In Kokomo, GM in 2010 filed an assessed value of $7.4 million on personal property from the former Delphi Electronics plant a year after it had been assessed at $217.9 million.

In Milford Township, Mich., GM sought an 80 percent reduction on the value of its proving ground before settling for a 30 percent cut, saving the company $513,000.And in Marion two years ago, GM contended its economic hardship justified a recovery of more than $2 million in taxes.

As county Assessor Stacy O'Day and her attorney Mark GiaQuinta readily admit,

there is a certain amount of subjectivity in the assessment process, which determines a property's value for taxation purposes. Factors such as construction cost, market value and for commercial properties income must be weighed, and that process becomes even more difficult when – as in the case of GM's local plant — there is no comparable facility nearby.

So when companies such as Meijer's and GM regularly appeal their assessments, it may be done in good faith and completely legitimate. But unlike Meijer's, GM has been granted numerous tax breaks since its plant was lured to Allen County in the mid-1980s with an incentives package that total would be worth more than $151 million.
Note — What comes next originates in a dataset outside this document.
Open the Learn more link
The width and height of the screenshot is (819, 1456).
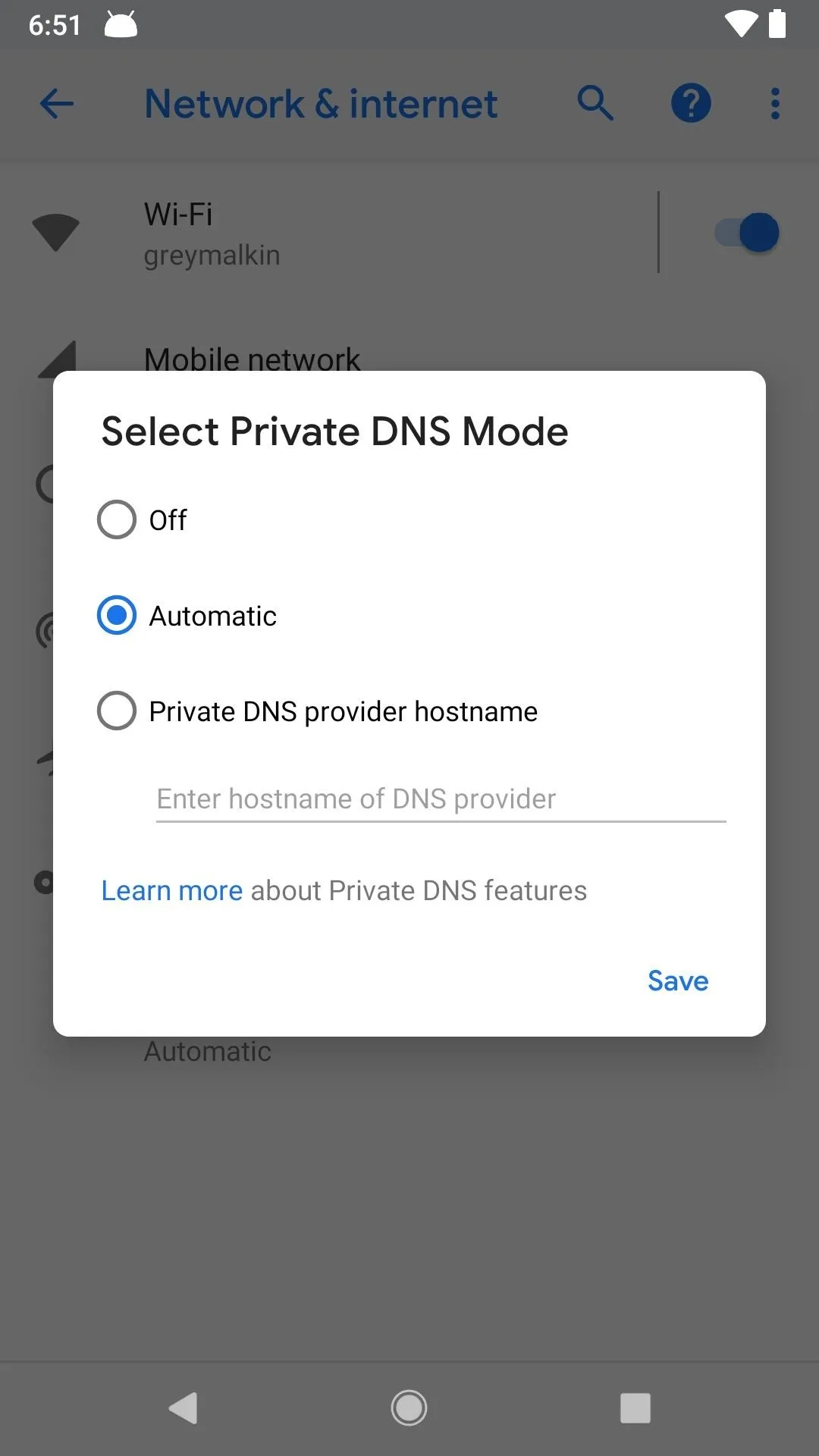[x=172, y=890]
Just this year County Council agreed to waive all taxes on $110 million in new equipment for a full decade after it was revealed that a 30-year-old agreement promised GM the largest tax breaks authorized by state law. And, of course, GM received a $50 billion bailout from the American taxpayers in 2009 – taxpayers who are still $9.7 million in the hole, according to a recent report to Congress.
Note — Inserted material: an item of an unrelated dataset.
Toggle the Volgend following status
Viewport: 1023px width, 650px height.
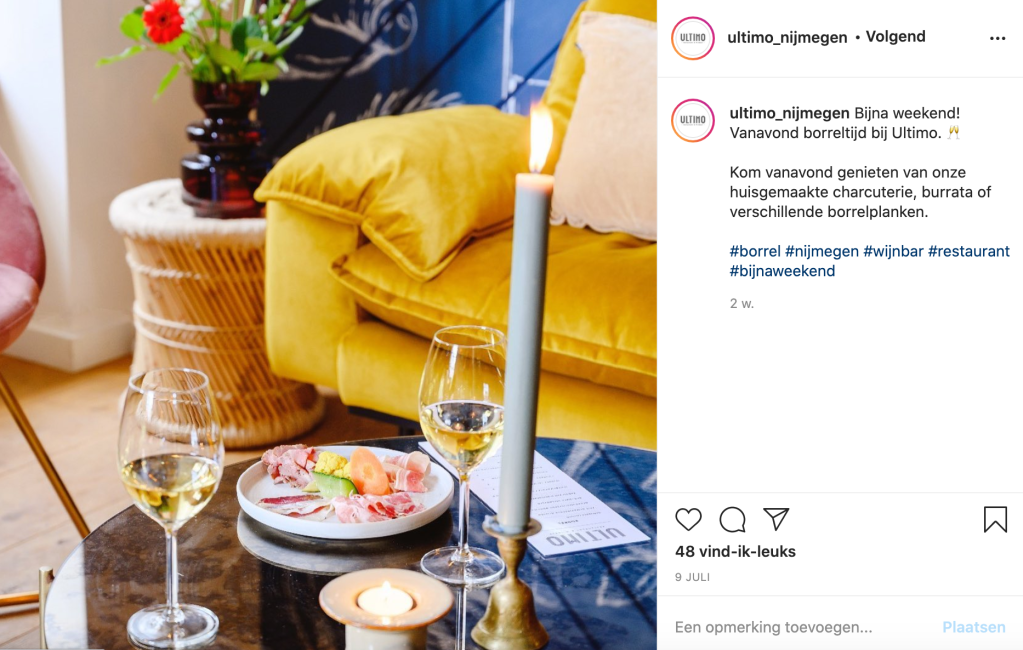point(895,37)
So GM would seem to have a unique obligation to pay all taxes it legitimately owes – and to offer an explanation when it questions its bill.
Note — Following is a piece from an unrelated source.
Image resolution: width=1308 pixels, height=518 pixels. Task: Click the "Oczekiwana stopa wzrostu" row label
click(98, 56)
The settlement calls for Allen County to lower the local plant's value for 2006 and 2007, resulting in tax credits that will reduce local governments' revenues by $600,000. In exchange, the county's assessment for 2008-2012 will remain in place. In 2006, GM placed the taxable value of its property at $48 million, but last year it claimed the plant was worth just $35 million despite the fact that the value of construction permits there totaled more than $276 million between 1985 and 2012. In 2009 the county agreed to reduce the plant's assessed value by 25 percent, from $101 million in 2007 to $75.6 million.

But what is the story behind those numbers? I can't tell you — disturbing, since the settlement deals with public policy and public dollars.

“We are bound by the mediation agreement not to elaborate beyond the statement,” GM spokeswoman Stephanie Jentgen said, referring to the terse two-paragraph release that contained the bare facts and the self-evident conclusion that “Allen County is extremely proud of its local GM plant and the economic vitality us provides.”

But the undeniable benefit represented by the plant's 4,000 jobs does not justify tax breaks beyond those offered in exchange for other things. “Our job is to treat everyone fairly,” O'Day said.

Like O'Day, GiaQuinta would not discuss the settlement, but he did say the county did its homework before making the deal, doing a “very sophisticated” review of the assessments for similar plants operated by GM and other firms. And one of the things they found, according to attorney Andrew Teel, was this: In some cases, the county did little to question GM's self-assessment and, at times, granted 100 percent tax relief.

Allen County taxpayers, on the other hand, appear to have been well-served in this case. But there will be a next time, with GM, Meijer's or somebody else, and officials should to remember that there's more to the tax-break story than the headlines about new jobs and factories.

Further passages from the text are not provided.